• WHAT IS EXPECTED:
Rescale the data between the line holding "Image resolution: width=338, height=2576." and the line holding "BSE (46, 106)", inclusive, and reproduce only those lines in full, requests included. Multiply every coordinate in the answers by 0.75 and round to whole numbers, with halves rounded up.
::::::::::
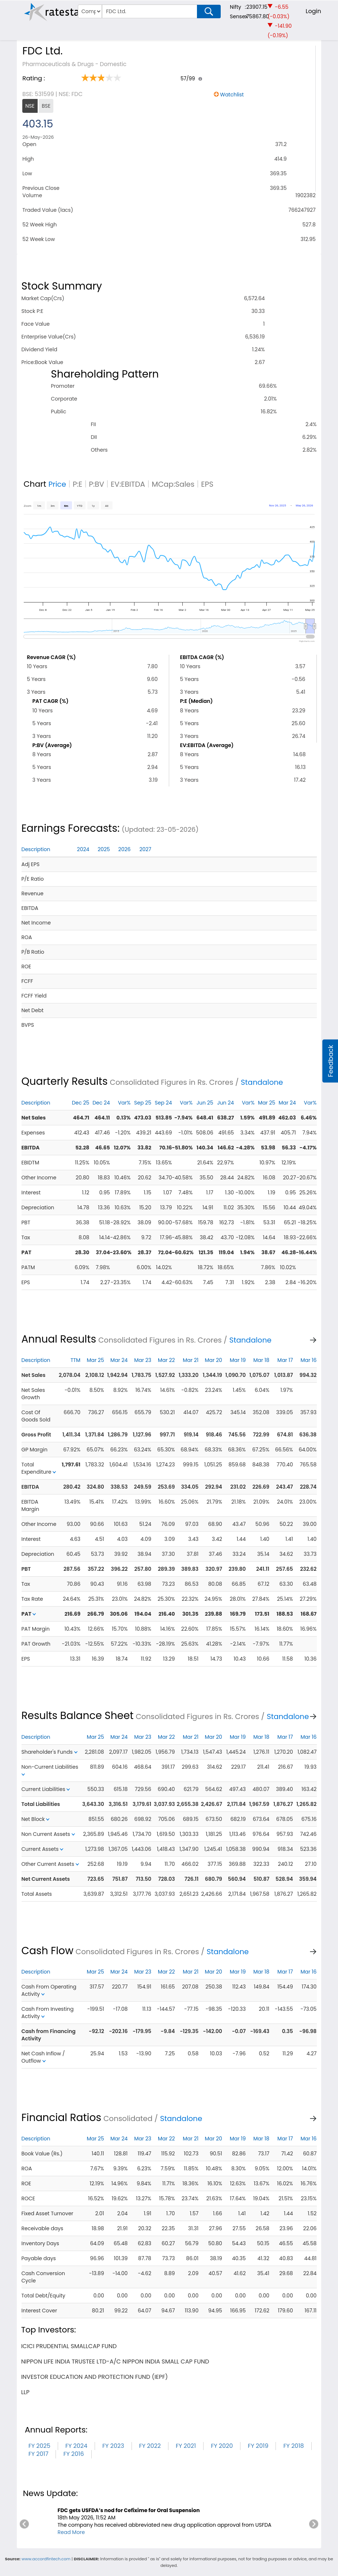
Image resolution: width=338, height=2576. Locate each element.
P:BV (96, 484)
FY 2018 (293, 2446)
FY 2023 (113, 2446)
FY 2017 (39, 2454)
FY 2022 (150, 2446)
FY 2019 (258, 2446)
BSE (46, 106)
::::::::::
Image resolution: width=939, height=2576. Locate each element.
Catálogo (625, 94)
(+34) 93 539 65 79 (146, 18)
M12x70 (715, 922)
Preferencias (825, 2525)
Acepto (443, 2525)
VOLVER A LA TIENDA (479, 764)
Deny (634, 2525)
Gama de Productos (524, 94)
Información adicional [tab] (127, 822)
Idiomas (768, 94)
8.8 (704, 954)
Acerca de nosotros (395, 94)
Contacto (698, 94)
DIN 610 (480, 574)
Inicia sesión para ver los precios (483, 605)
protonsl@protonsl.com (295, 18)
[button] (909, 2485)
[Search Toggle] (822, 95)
::::::::::
• EXERCISE RESPONSE:
Image resolution: width=338, height=2576. Locate each element.
P:BV (72, 363)
FY 2018 (220, 1835)
FY 2023 (85, 1835)
FY 2017 (29, 1841)
FY 2022 (113, 1835)
FY 2019 (194, 1835)
BSE (35, 80)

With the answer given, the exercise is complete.